[Begin DATA TO USE]

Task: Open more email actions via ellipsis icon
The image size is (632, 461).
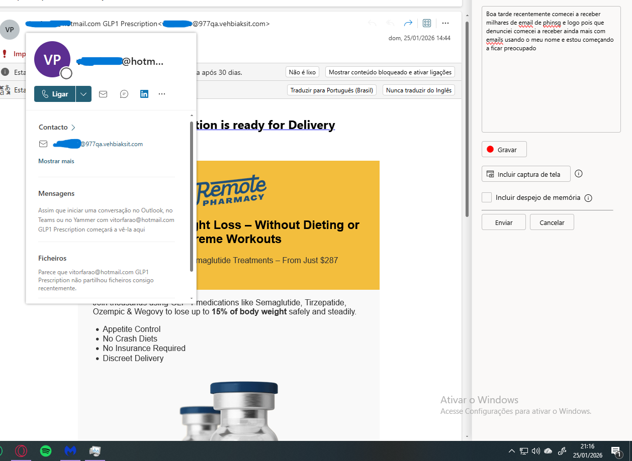Action: (x=445, y=23)
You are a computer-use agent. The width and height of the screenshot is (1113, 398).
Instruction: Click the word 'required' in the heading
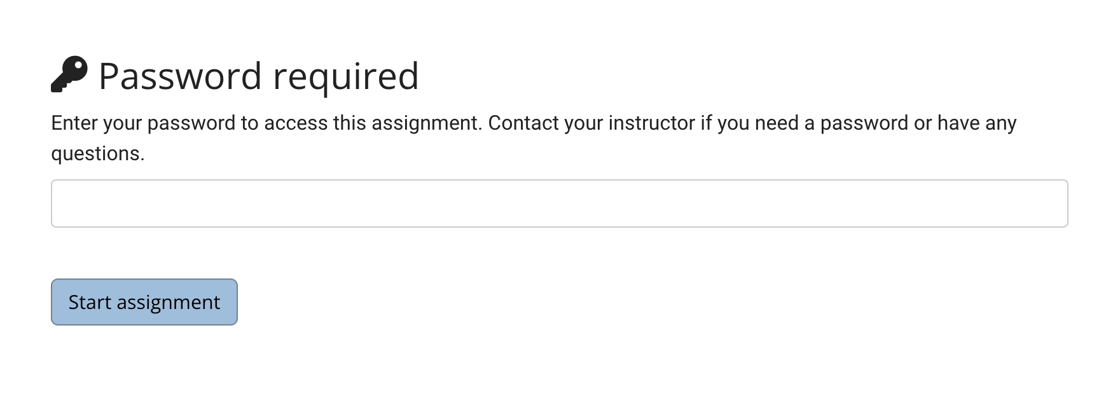[346, 78]
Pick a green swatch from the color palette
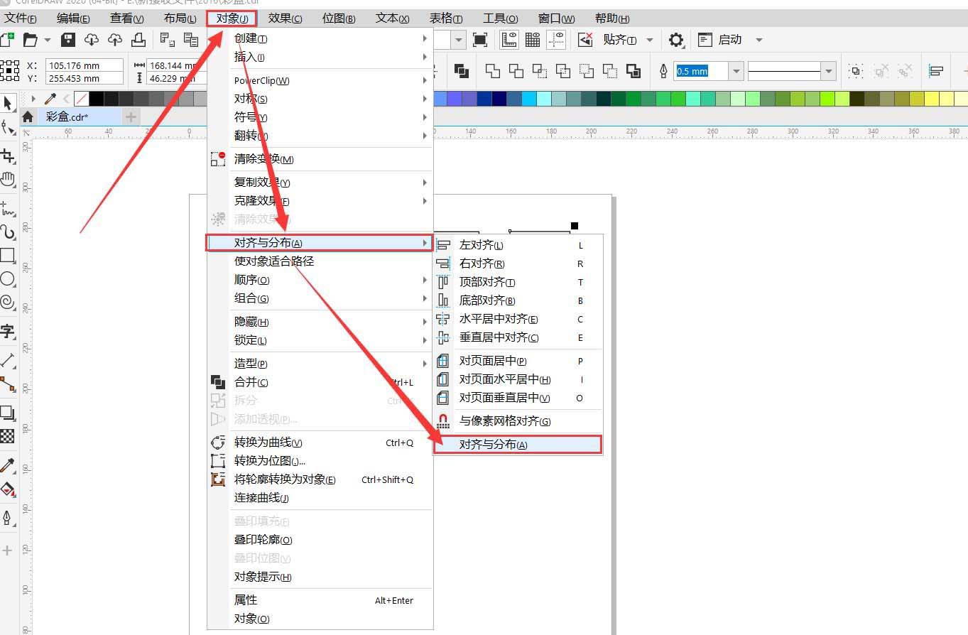Screen dimensions: 968x635 (x=634, y=92)
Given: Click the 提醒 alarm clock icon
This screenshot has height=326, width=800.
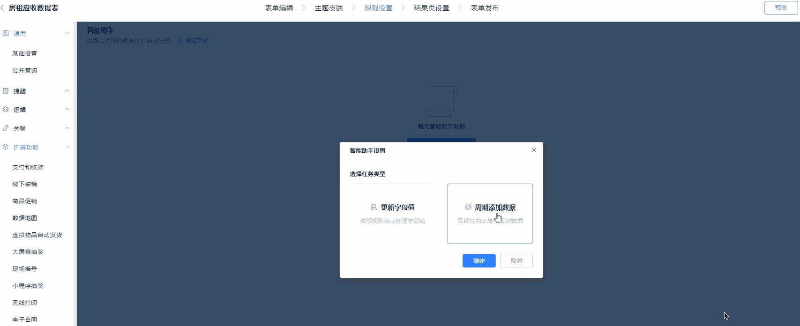Looking at the screenshot, I should (x=6, y=91).
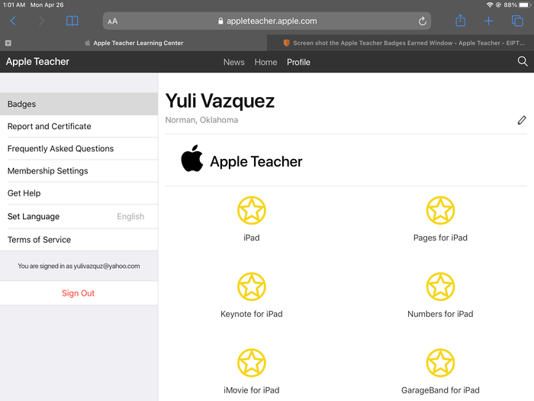534x401 pixels.
Task: Reload the page with refresh icon
Action: pos(423,21)
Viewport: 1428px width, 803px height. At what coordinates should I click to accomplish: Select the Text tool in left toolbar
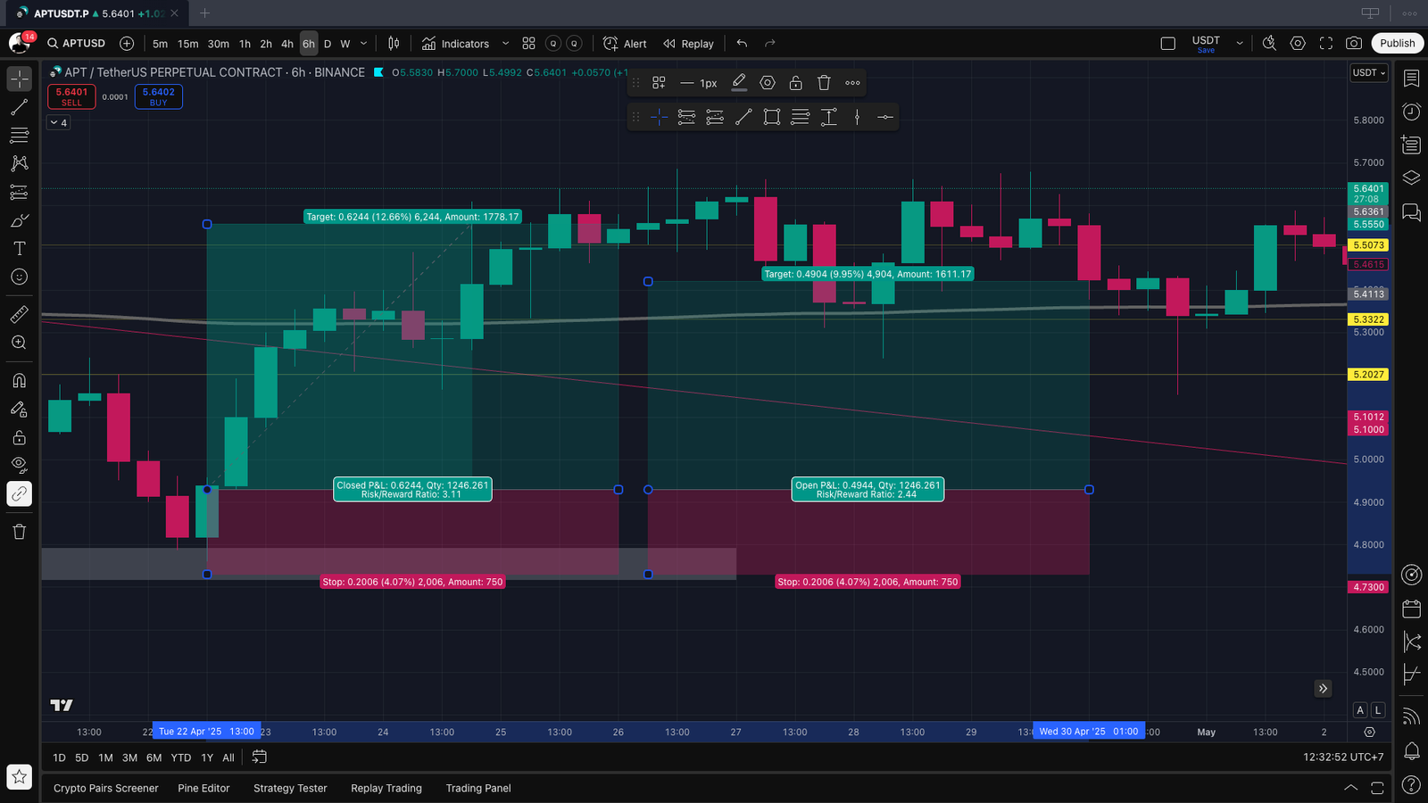pos(19,249)
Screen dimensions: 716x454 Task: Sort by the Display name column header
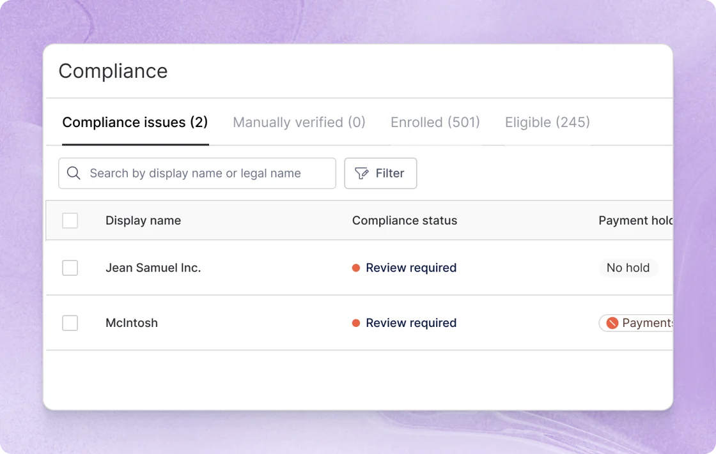coord(143,221)
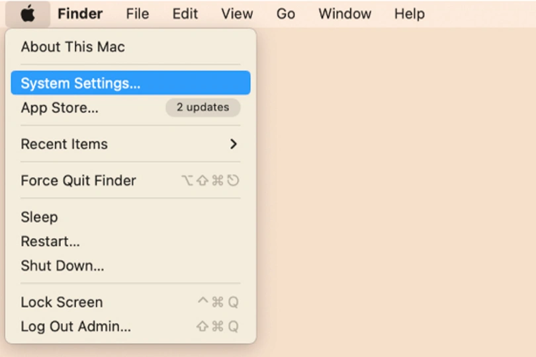Click the Apple logo menu icon
This screenshot has height=357, width=536.
pos(28,14)
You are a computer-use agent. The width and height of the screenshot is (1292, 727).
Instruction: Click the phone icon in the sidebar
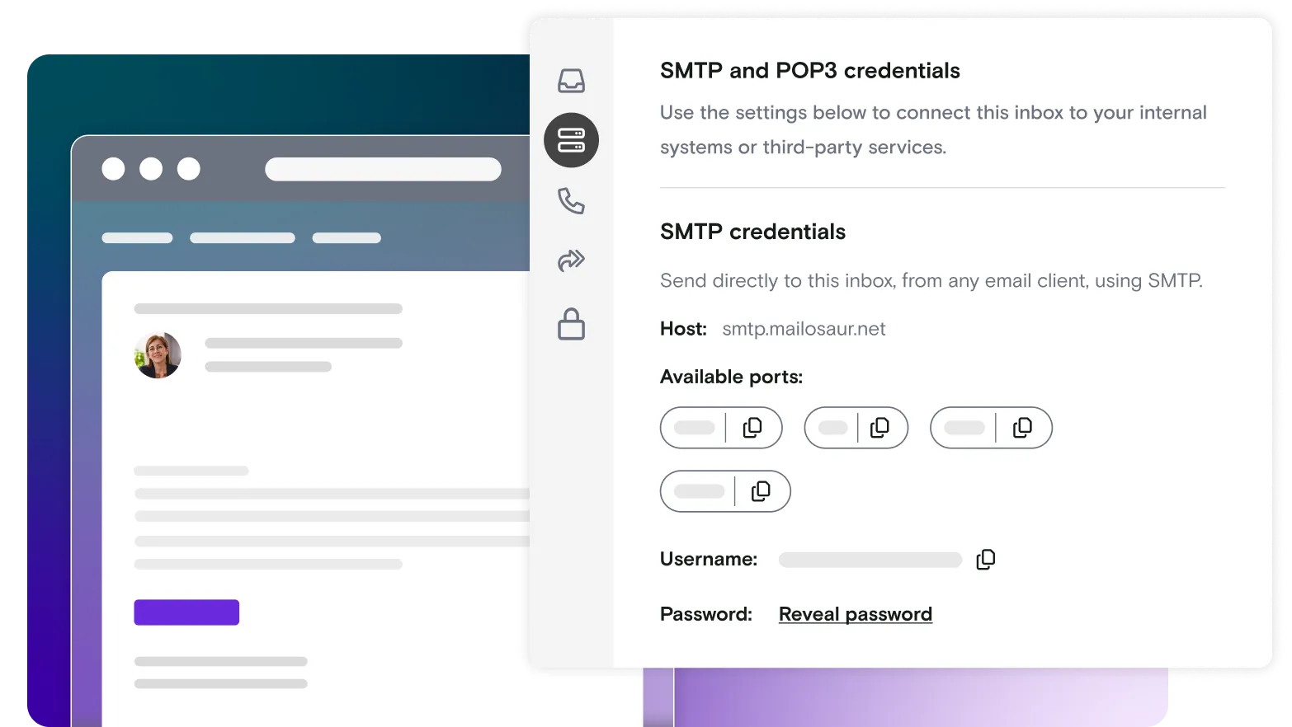[572, 200]

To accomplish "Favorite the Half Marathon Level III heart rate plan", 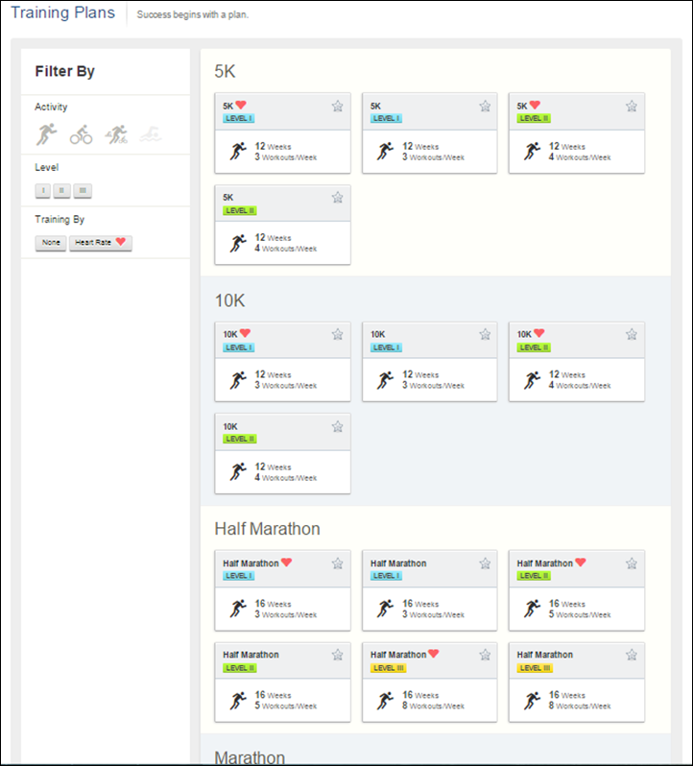I will [485, 655].
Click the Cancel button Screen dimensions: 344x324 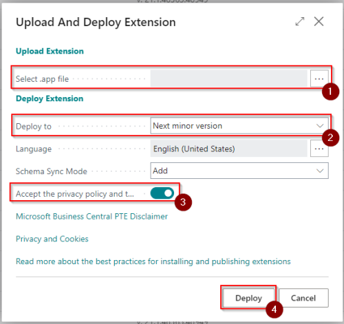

[End DATA TO USE]

- **STATED PROBLEM**
Render the lines above as a Markdown table with the columns "Row" and "Line", starting at the first line and ending at the line that contains "Action: pos(423,21)". Number each row, leave out blank lines, and omit the pictures.

- **WRITTEN SOLUTION**
| Row | Line |
|---|---|
| 1 | Task: Open more email actions via ellipsis icon |
| 2 | The image size is (632, 461). |
| 3 | Action: (x=445, y=23) |
| 4 | You are a computer-use agent. The width and height of the screenshot is (1113, 398). |
| 5 | Instruction: Click the word 'required' in the heading |
| 6 | [346, 78] |
| 7 | Pick a green swatch from the color palette |
| 8 | Screen dimensions: 968x635 (x=634, y=92) |
| 9 | Given: Click the 提醒 alarm clock icon |
| 10 | This screenshot has height=326, width=800. |
| 11 | Looking at the screenshot, I should (x=6, y=91). |
| 12 | 534x401 pixels. |
| 13 | Task: Reload the page with refresh icon |
| 14 | Action: pos(423,21) |